The documentary made its US premiere at the DOC NYC film festival in New York in November and has since had screenings at the Cleveland International Film Festival, the North Carolina Black Film Festival in Wilmington, North Carolina, the Thin Line Festival in Denton, Texas and the Pan African Film Festival in Los Angeles.

Concerns surrounding the coronavirus delayed screening the film in Washington until the film’s producers, with an assist from the Washington Capitals, arranged the viewing Saturday.

“To have the story unfold in Southeast DC, this is the home of the program, and now here we are in this beautiful theater, THEARC Theater in Southeast, to debut it for everybody in the community, and to get a chance to watch it together, that’s special,” Capitals director of young hockey development Peter Robinson said. “Some of us have been able to see sneak peeks of the film whether it through a screener on a link or watching it on a phone, but that’s not the same.”

More than 1,500 players have played for the Cannons and several current players and alumni were at THEARC Theater for the Washington premiere. Dramatic moments and appearances on the silver screen of faces familiar to them brought cheers and applause from the crowd throughout the screening.

Sometimes a hardline coach and often a father figure, Henderson is the film’s undeniable star. The 82-year-old was also popular on the red carpet, greeting many of the attendees with a hug and granting many requests to pose for photos.

“I love him,” film co-director/producer AJ Messier said. “What do you say about a man who is pretty close to being perfect? ​​In a world where we’re not friendly with each other, we don’t engage because we have masks on or we can’t hug each other, there’s not one kid that coach doesn’t come up to and hug and make them feel welcome.

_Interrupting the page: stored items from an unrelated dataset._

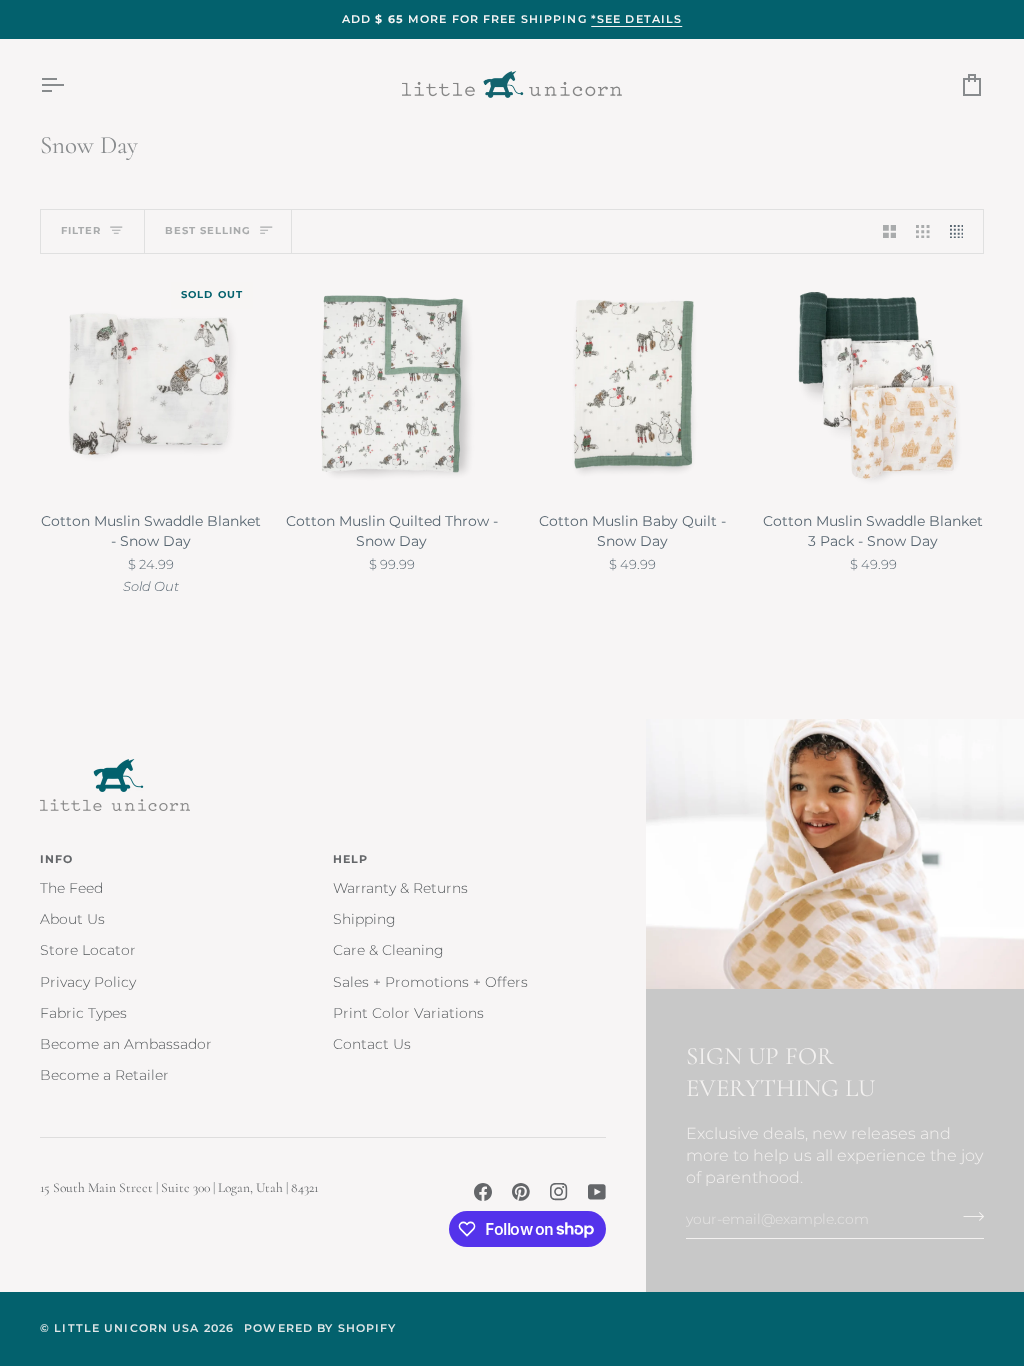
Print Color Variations (408, 1013)
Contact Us (372, 1044)
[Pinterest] (521, 1192)
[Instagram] (559, 1192)
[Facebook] (483, 1192)
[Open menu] (70, 84)
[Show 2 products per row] (890, 231)
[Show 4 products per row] (962, 231)
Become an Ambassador (126, 1044)
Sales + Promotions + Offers (430, 982)
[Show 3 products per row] (923, 231)
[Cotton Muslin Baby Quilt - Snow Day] (633, 384)
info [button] (57, 859)
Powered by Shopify (320, 1328)
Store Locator (88, 950)
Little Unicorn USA (126, 1328)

It’s inclusive, it’s all-inclusive and that’s the most beautiful part about what their program is. No one is left behind.”

“The Cannons” will make its Canadian premiere at the NorthwestFest International Documentary Film Festival in Edmonton on May 8. Hoffner and Messier hope to find a provider to distribute the documentary throughout North America so many more viewers can learn about Henderson and the Fort Dupont Ice Hockey Club.

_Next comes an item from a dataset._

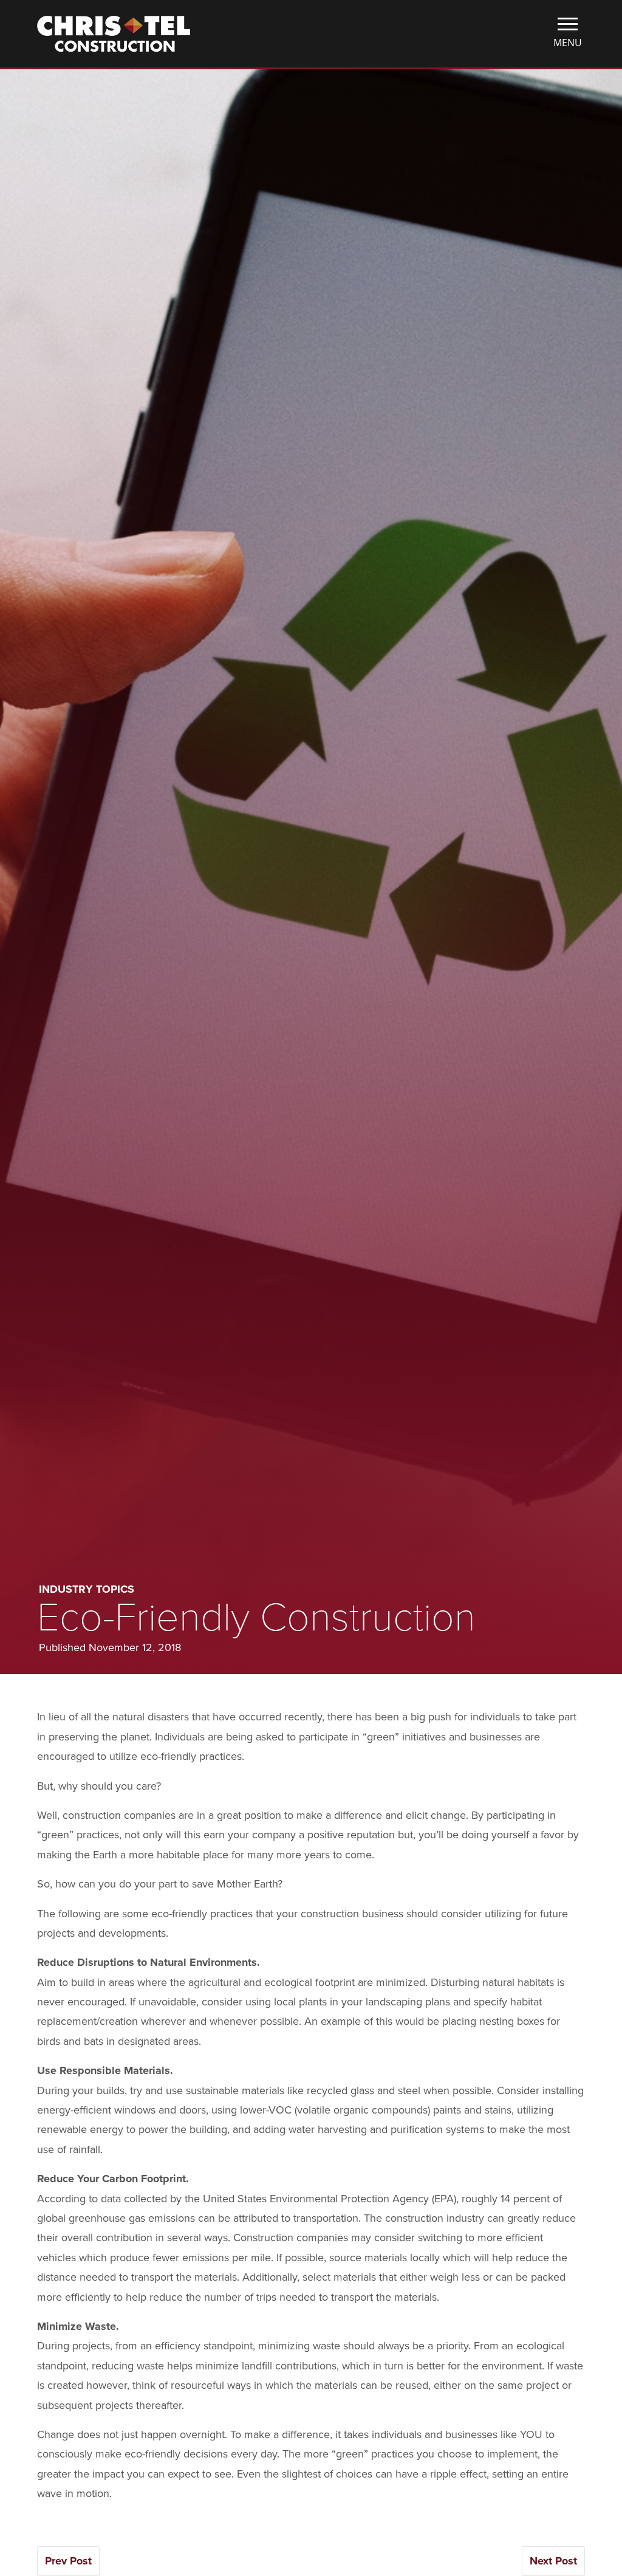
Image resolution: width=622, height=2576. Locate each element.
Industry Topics (86, 1589)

They also hope increased publicity can help jumpstart plans to replace the Cannons’ aging home. The Fort Dupont Ice Arena, the only indoor ice rink in Washington, was scheduled to close at the end of February for demolition followed by construction of a replacement arena slated for completion in fall 2023.

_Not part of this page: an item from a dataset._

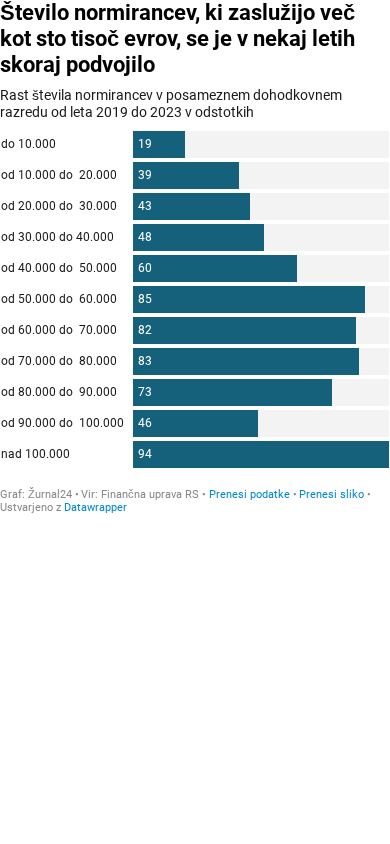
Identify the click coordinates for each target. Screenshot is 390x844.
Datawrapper (95, 507)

But concerns about the size of the project and an estimated cost of more than $31 million have put it on hold.

“That is key, to have a facility, have a space in which to teach the game of hockey,” said Featherstone, who went on from playing for the Cannons to captain to the US Naval Academy’s club hockey team and now serves on the Joint Staff at the Pentagon. “Hopefully the city will understand the importance of getting something long term. We’re probably one of the only major cities in the US with only one indoor rink, and that really hasn’t been upgraded in decades.”